── Alıntı ──

Görüşülen evsizler arasında 5 kişi kalacakları yeri özellikle kimsenin olmadığı, sakin mekânları tercih ettiklerini belirtmiştir. Bu yerleri seçmelerinin sebebi, uyuşturucu gibi maddeye bağımlı olan kişilerin yalnız kalmak istemeleri ya da evsizlerin toplumdan tamamen kopmak, soyutlanmak istemleridir:

“Kesinlikle birinci sakin olması... İnsanların yüzünü görmek istemiyorum çünkü sorunuzun cevabı olacaksa söyleyeyim her nefes alan insan değildir hayvanlarda nefes alıyor anlatabiliyor muyum...”(34.Görüşülen, Erkek, 57 yaşında )

───
── Toplanan Veriler ──

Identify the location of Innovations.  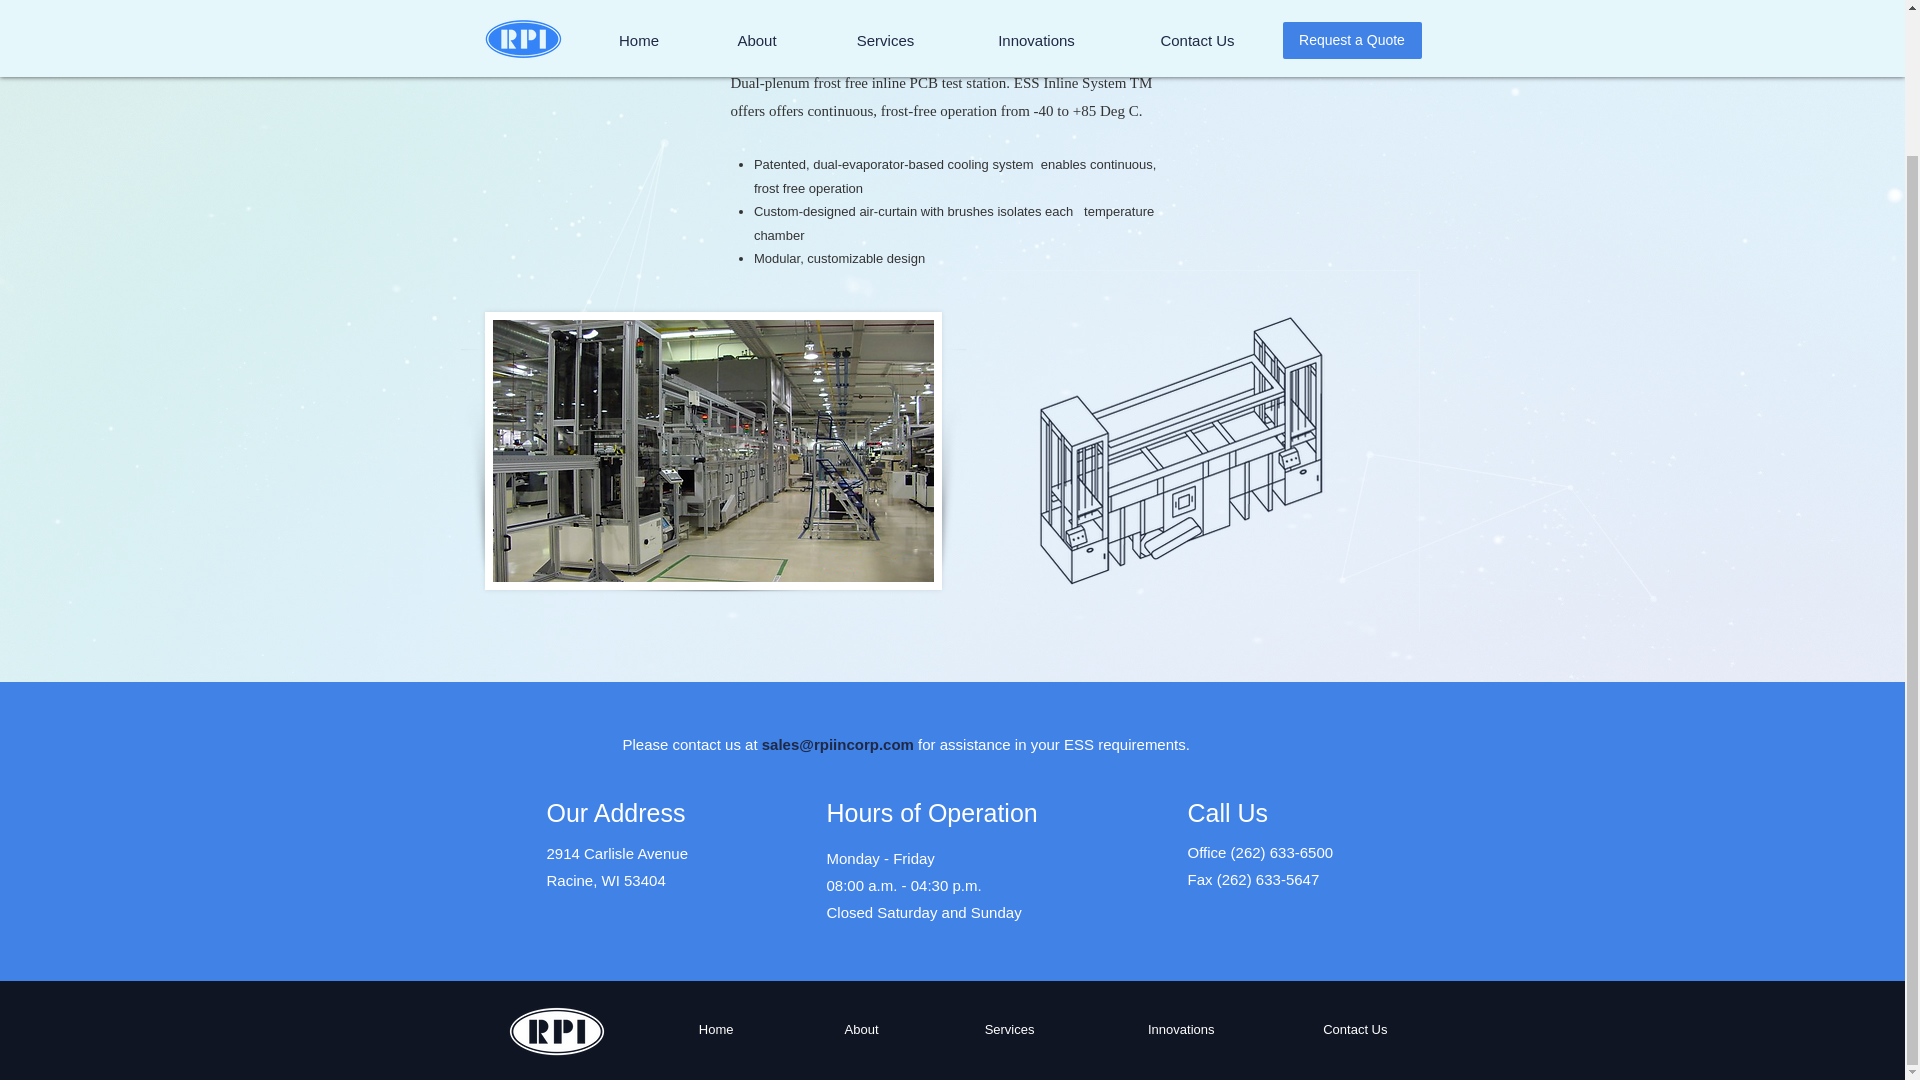
(1140, 1028).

───

*Görev*:
Evsizlerin kalacak yer tercihini anlatan alıntıya göre aşağıdaki ifadelerin her birinin doğru olup olmadığını evet ya da hayır ile belirtiniz ve karara esas olan sözleri alıntıdan tırnak içinde aktarınız. (a) Görüşülen evsizlerden 5 kişi, kimsenin olmadığı sakin yerleri tercih ettiğini söylemiştir. (b) Sözleri aktarılan görüşmeci 34 yaşındadır. (c) Sözleri aktarılan görüşmeci insanların yüzünü görmek istediğini ifade etmektedir.

*Beklenen Çıktı*:
(a) Evet: "Görüşülen evsizler arasında 5 kişi kalacakları yeri özellikle kimsenin olmadığı, sakin mekânları tercih ettiklerini belirtmiştir."
(b) Hayır: "Erkek, 57 yaşında"
(c) Hayır: "İnsanların yüzünü görmek istemiyorum"